▶ Given problem 1: Decide whether each statement agrees with the Prosecco review, answering yes or no and quoting the words of the review that settle it. (a) The Bisol family has made Prosecco in Valdobbiadene for nearly 500 years. (b) The Cartizze retails for about $25. (c) The Bisol wines have a higher alcohol level than most Proseccos.
▶ Given problem 2: According to the Prosecco review, which two Bisol Proseccos were tasted?

Cost: $24-26, $49-51
U sually when we think of Prosecco most people thing of a pleasant, lightweight wine that makes a nice summertime drink or an apertif before we get to the serious wine.
But when the Bisol family puts its name on the bottle you can toss all your notions about Prosecco out the window. The family has been making Prosecco in Valdobbiadene for nearly 500 years, and they have spent that time perfecting their craft.
I tasted two Bisol Proseccos and they were both crazy good: Crede and Cartizze. The Cartizze Prosecco Superiore di Cartizze retails for about $50 and is unlike any other Prosecco I’ve ever had.
The low alcohol found in most Proseccos is the same (11.5 percent), and the Bisol wines are sparkling. That’s where all similarity to other Prosecco ends.
Bisol Crede.
Bisol Crede.

▶ Supplied information:
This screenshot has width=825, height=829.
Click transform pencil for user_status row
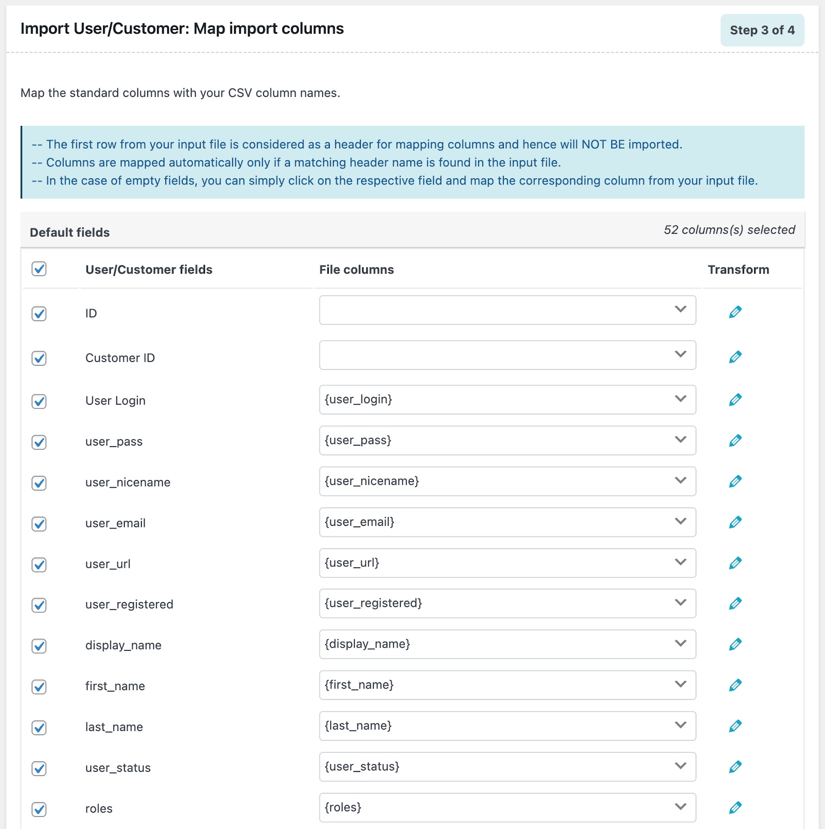(x=735, y=766)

▶ Exercise result 1:
(a) Yes: "The family has been making Prosecco in Valdobbiadene for nearly 500 years"
(b) No: "The Cartizze Prosecco Superiore di Cartizze retails for about $50"
(c) No: "The low alcohol found in most Proseccos is the same (11.5 percent)"

▶ Exercise result 2: Crede and Cartizze.